Networking: BGP and BGP in DataCenter

iBGP rule:

A router adds its AS number to a route’s AS_PATH only when the route is sent to an EBGP neighbor. The AS number is not added to routes sent to an IBGP neighbor.

Why we need full-mesh in iBGP: If we have RTR1–>RTR2–>RTR3 and iBGP peering is between RTR1 and RTR3 logically, the control plane is fine.

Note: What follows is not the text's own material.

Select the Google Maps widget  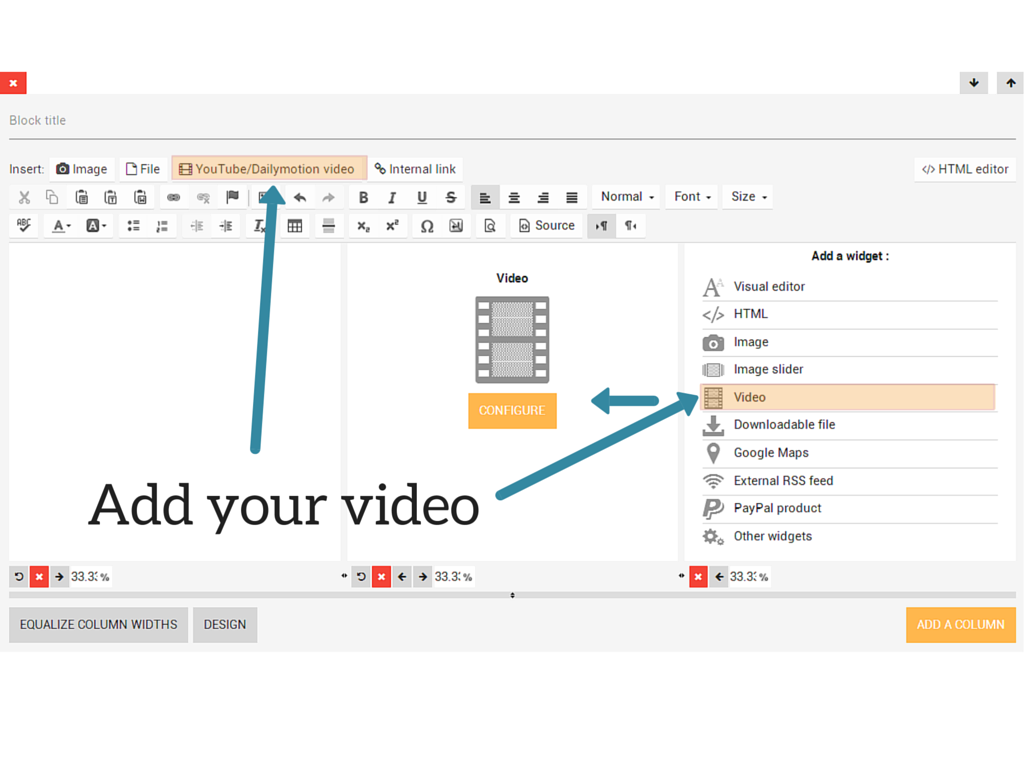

When RTR1 sends a prefix to RTR3, it will send itself as the next hop. but for the data plane, When RTR3 send packet to RTR1, it will see next hop as RTR1. RTR3 will do the recursive lookup and will see that to reach RTR1, next hop is RTR2. RTR3 will send the packet to RTR2 but RTR2 doesn’t have entry for RTR1 prefix and hence it will drop it.

Now we have the full mesh. how to avoid loops in full mesh:

Routes learned from an internal neighbor are never sent to another internal neighbor.

Path attributes:

Well known and mandatory:

Origin:
- IGP: If NLRI was learned from the protocol internal to the origin AS
- Incomplete: Routes that BGP learns through redistribution carry the incomplete origin attribute because there is no way to determine the original source of the route.
- IGP > Incomplete
next-hop
As-path

BGP Path selection:

Next hop should be reachable
Weight (only Cisco)
Local-Preference: Prefer the route with higher local preference.
Locally originated: prefer the route that was originated locally on the router and injected into BGP with the network or aggregate statement or through redistribution. That is, prefer a route that was learned from an IGP or from a direct connection on the same router.
AS-PATH: prefer route with shortest AS PATH
ORIGIN: prefer route with IGP origin code over Incomplete origin code
MED: prefer the route with the lowest MED (MULTI_EXIT_DISC) value. By default, this comparison is done only if the AS number is the same for all the routes being considered.
eBGP > iBGP :
Lowest metric to IGP next hop
If the routes are still equal, they are from the same neighboring AS, and BGP multipath is enabled with the maximum-paths statement; install all the equal-cost routes in the Loc-RIB.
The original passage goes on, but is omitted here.